-- start Record excerpts --

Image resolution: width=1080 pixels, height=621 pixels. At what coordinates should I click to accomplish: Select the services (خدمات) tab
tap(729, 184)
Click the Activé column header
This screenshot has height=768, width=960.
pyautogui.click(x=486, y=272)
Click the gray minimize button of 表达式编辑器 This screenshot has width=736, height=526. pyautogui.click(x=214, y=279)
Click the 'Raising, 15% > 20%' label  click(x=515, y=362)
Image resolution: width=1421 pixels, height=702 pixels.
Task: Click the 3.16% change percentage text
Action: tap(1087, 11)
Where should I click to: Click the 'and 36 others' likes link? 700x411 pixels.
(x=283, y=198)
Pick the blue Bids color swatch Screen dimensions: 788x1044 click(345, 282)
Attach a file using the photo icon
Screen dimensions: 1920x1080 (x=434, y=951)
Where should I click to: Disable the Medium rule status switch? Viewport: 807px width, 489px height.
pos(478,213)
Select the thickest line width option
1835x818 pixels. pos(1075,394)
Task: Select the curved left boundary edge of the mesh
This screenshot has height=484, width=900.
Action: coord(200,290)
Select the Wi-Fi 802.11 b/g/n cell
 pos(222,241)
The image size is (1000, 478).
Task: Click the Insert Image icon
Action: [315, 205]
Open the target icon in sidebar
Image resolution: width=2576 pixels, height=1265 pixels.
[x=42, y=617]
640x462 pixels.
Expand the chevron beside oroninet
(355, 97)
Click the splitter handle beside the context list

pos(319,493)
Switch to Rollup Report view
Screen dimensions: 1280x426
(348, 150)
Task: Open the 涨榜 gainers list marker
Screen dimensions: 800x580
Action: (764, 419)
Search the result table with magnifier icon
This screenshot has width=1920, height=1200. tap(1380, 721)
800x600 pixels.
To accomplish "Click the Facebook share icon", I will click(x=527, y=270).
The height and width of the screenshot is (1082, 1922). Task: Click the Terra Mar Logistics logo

-- end Record excerpts --

__Exercise goal__. Copy out every line from the start of the records through the line containing "Click the gray", including that line.

__Response to this exercise__.
Image resolution: width=1080 pixels, height=621 pixels. At what coordinates should I click to accomplish: Select the services (خدمات) tab
tap(729, 184)
Click the Activé column header
This screenshot has height=768, width=960.
pyautogui.click(x=486, y=272)
Click the gray minimize button of 表达式编辑器 This screenshot has width=736, height=526. pyautogui.click(x=214, y=279)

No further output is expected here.